Technology Systems inhabits a particular niche, developing augmented reality systems for maritime use. But it also is working to build communication systems into robotic vehicles that can operate undersea, on land or in the air autonomously or by remote control, the wave of the military's future, both Benton and Zysk say.

The R&D backbone
Public funding that supports innovation at small businesses has greatly enhanced Technology Systems, as well as helped Maine's technology sector grow. Benton won't disclose TSI's annual revenues ˆ— he says it's more than $1 million and under $10 million ˆ— but says 20% every year comes from the U.S. Small Business Administration's Small Business Innovation Research Program, or SBIR.

SBIR, along with its twin, the Small Business Technology Transfer Program, is a federal program that started in 1982 and now feeds more than $2 billion annually to companies with fewer than 500 employees. (About half of TSI's revenue comes from Navy contracts, and the remainder is subcontracted with other defense companies, Benton says.)

Karen West, the Maine Technology Institute's SBIR consultant, says the program has grown every year. And since 1983, SBIR has awarded about $51.7 million to Maine companies, according to an SBA online database. The funding supports research that's applicable to federal programs in industries from defense to education. Maine's success rate at attracting the awards, 23% to 25%, is higher than the national average of 16%, according to Maine Technology Institute President Betsy Biemann, who says that might be chalked up to the smaller number of companies seeking funding.

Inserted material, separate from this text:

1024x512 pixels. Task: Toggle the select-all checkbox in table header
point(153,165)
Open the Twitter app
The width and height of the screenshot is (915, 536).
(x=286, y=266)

The Maine Technology Institute does its part, though, to attract funding by offering up to $5,000 in matching grants to Maine companies to help them apply. SBIR seed grants can be as much as $100,000 to develop a prototype that's useful to a federal department. If all goes well, companies can then receive up to $750,000 to push their innovation closer to commercialization.

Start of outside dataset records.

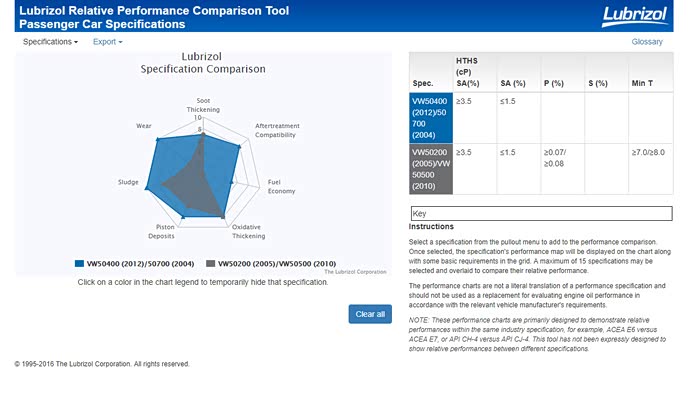Viewport: 700px width, 409px height.
Task: Toggle the blue VW50400 legend color square
Action: [79, 263]
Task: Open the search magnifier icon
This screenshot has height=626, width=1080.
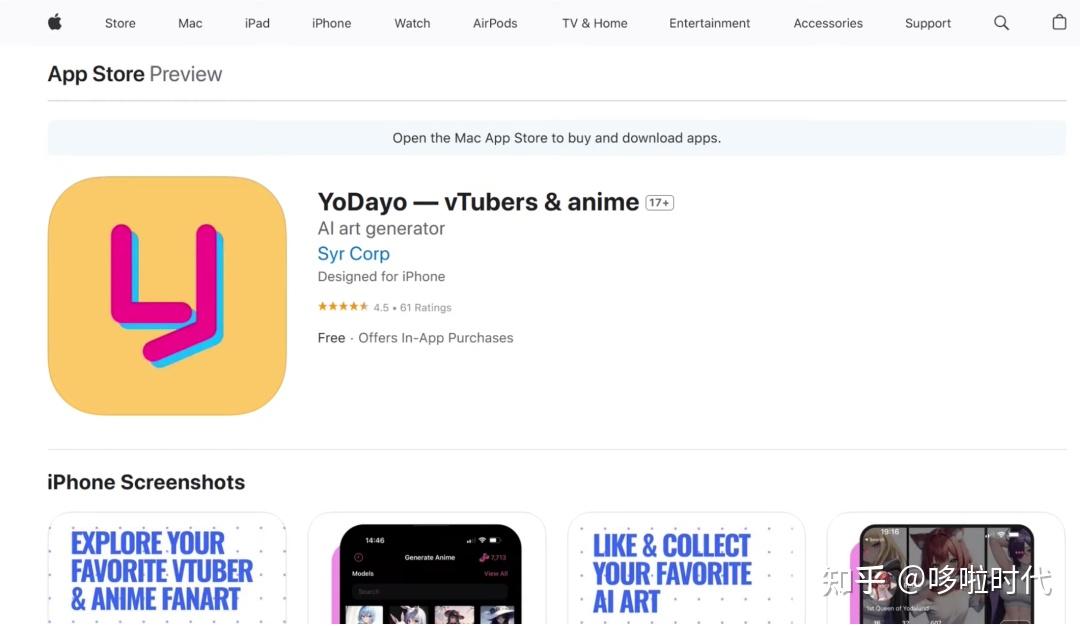Action: [1001, 23]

(The Maine Technology Institute is the biggest funder in Maine, having funneled $40 million to companies here since 2000, Biemann points out. It also has awarded nearly $470,000 in matching grants to Technology Systems in the past five years.)

While Technology Systems is not the top company in Maine receiving SBIR grants, West calls it a "leader." Since 1987, the company has received almost $5 million from 13 R&D grants, mostly from the DOD, according to the SBA. The National Science Foundation, too, has funded Technology Systems, giving it about $600,000 since 2001, for research in "autonomous undersea systems networks."

At the moment, the company is channeling about 25% of its resources into developing communications systems for unmanned undersea, air and land vehicles. "That is the direction the defense department is going in," Zysk says. Autonomous vehicles are safer and cheaper; for instance, the cost of one manned vehicle might equal the cost of 50 autonomous ones, Benton says, and the latter can go to soaring heights or to the bottom of the sea without having to protect anyone inside.

The company, to test its ever-developing equipment, will at times demonstrate an "unmanned aerial vehicle," flying it inside the office and landing it on a light fixture 15 feet high, or take out the company SUV, outfitted with cameras on its ski rack, to cruise down Maine Street, checking whether the augmented reality system accurately is picking up real-life obstacles. "We know exactly where we are and what's coming," Zysk says.

He tells a story of taking a colleague on a fully outfitted company boat down the Sasanoa River nearby, and returning at dusk through a narrow passage called Upper Hell Gate. The Coast Guard had pulled all the buoys in preparation for winter and the current was flowing at a brisk seven knots around ledges, rocky outcrops and shallow waters. Despite the hazards, Zysk was able to navigate the passage by following virtual buoys, all of which were depicted on his display screen. And he says he was speeding along at 44 knots, which should, he points out, be meaningful to any captain who's ever made it through Upper Hell Gate in one piece.

"I said, 'Wow, this stuff really works,'" he says.